Alabama tap dance. Alabama slammer. FAA JTRS. Aloha, Mercy. Krieg is in.
The Alabama tap dance
Frank Weber must have taken dance lessons from Gregory Hines before he headed to the Montgomery Information Technology Summit in Alabama last month, because Weber tap-danced around questions from Air Force IT workers about their jobs moving from Biscuitville to Beantown.
Weber, director of the Air Force's new Operations Support Systems Wing in Boston, said he supports the Base Realignment and Closure Commission's decision to move a bunch of jobs, the Operations and Sustainment Systems Group and the Engineering and Integration Systems Squadron from Montgomery to Boston.
Weber thinks it makes sense to move some of the work currently done in those two organizations now under his wing somewhere north.
When asked by an Air Force techie what work that is, Weber ducked the question. "I realize I'm doing a lot of tap-dancing," he said.

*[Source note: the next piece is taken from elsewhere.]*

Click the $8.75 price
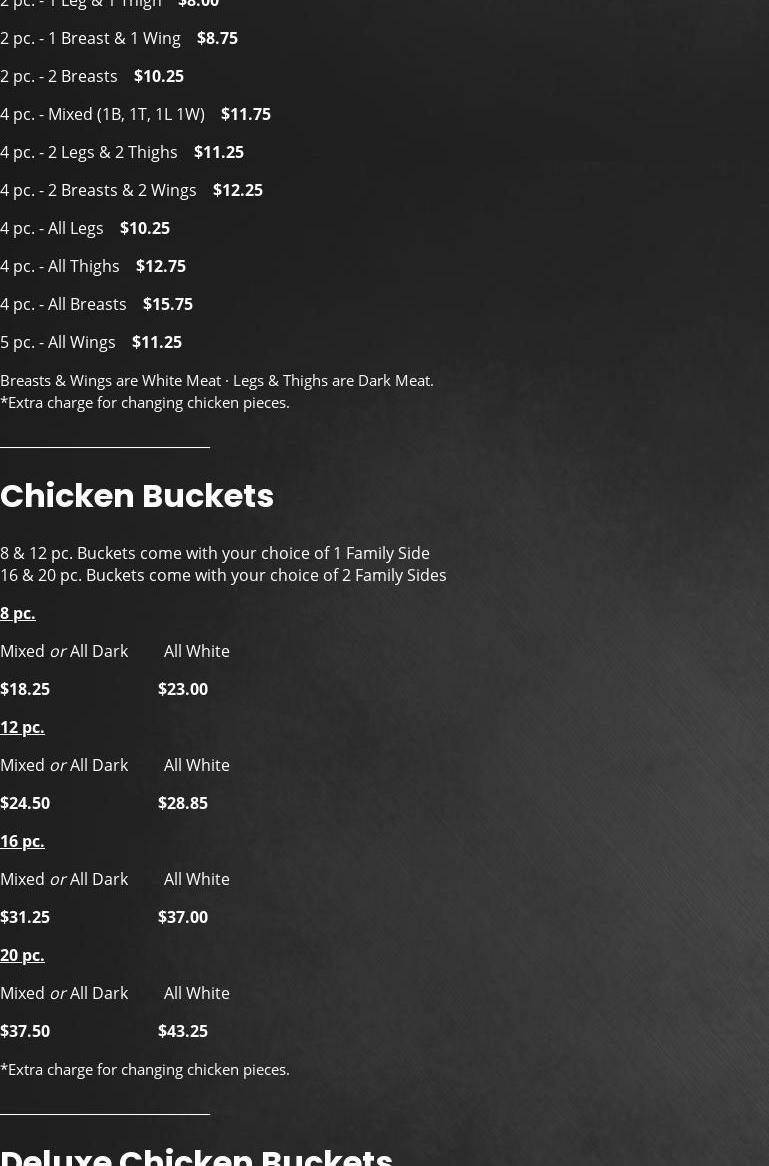The height and width of the screenshot is (1166, 769). [217, 38]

The Montgomery economy took another hit with the cancellation of the Air Force IT Conference this summer. The mega event has brought $8 million to the city in past years.

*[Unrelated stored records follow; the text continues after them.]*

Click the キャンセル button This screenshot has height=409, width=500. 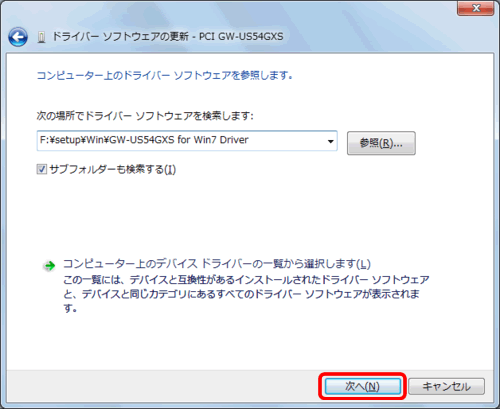pos(446,386)
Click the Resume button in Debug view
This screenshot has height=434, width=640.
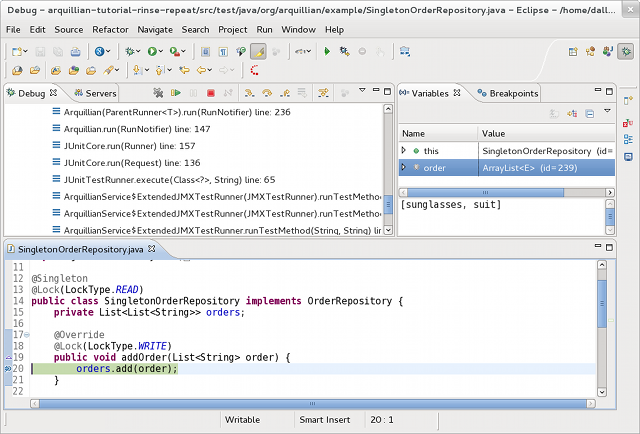click(175, 93)
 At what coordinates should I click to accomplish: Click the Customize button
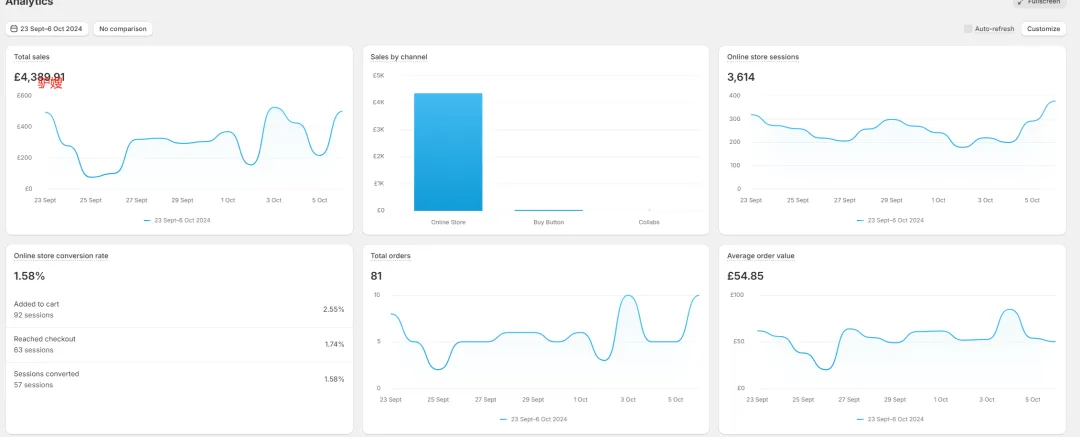pos(1043,29)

Rob Thomas, deputy director of the new Office of the Secretary of the Air Force, Chief of Warfighting Integration and Chief Information Officer, attributed the cancellation to budgetary constraints, the war on terrorism and the costs associated with sending about 2,000 service employees to the conference.
We applaud the Air Force for tightening its spending so the Army can buy more radios, and we can hardly wait for Emory Folmar to mount a campaign for mayor of Boston. (If you don't get this, you're a boot.)

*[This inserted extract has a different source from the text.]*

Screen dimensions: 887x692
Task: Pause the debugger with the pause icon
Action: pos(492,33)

The Joint Tactical Radio System (JTRS) program has more tentacles than an octopus, snarling myriad programs and systems in its grasp.
According to the House Armed Services Committee's report on the fiscal 2006 Defense Authorization bill, the latest JTRS victim is a project to connect pilots flying combat air patrols in U.S. skies with the North American Aerospace Defense Command through JTRS radios at Federal Aviation Administration sites nationwide.
But because JTRS exists mainly on PowerPoint slides and will not be installed at FAA sites until at least 2020 long after all JTRS program managers have retired the committee wants the Air Force to go ahead and buy Link 16 Pocket J radios for patrol planes without waiting for a JTRS blessing.
We plan to be off the JTRS beat by 2020 so we think this is a grand idea.
We would like to hail the sailors and medical volunteers on USNS Mercy, which steamed into Pearl Harbor on Memorial Day on her way home to San Diego from a deployment to the tsunami-battered countries of the Indian Ocean.
On her last humanitarian assistance stop in Papua, New Guinea, May 17-20, the Mercy and her crew performed more than 27,000 medical procedures, including 27 surgeries.
Lt. Cmdr. Erik Threet, Mercy's CIO, used the shipboard Composite Health Care System to support the volunteer docs and medics, with the system becoming the common language for medical volunteers from some 50 hospitals.
Krieg is in
The Senate has confirmed Ken Krieg as undersecretary of Defense for acquisition, technology and logistics.
Formerly DOD's director for program analysis and evaluation, Krieg was confirmed to DOD's top acquisition post last month. He replaces Michael Wynne.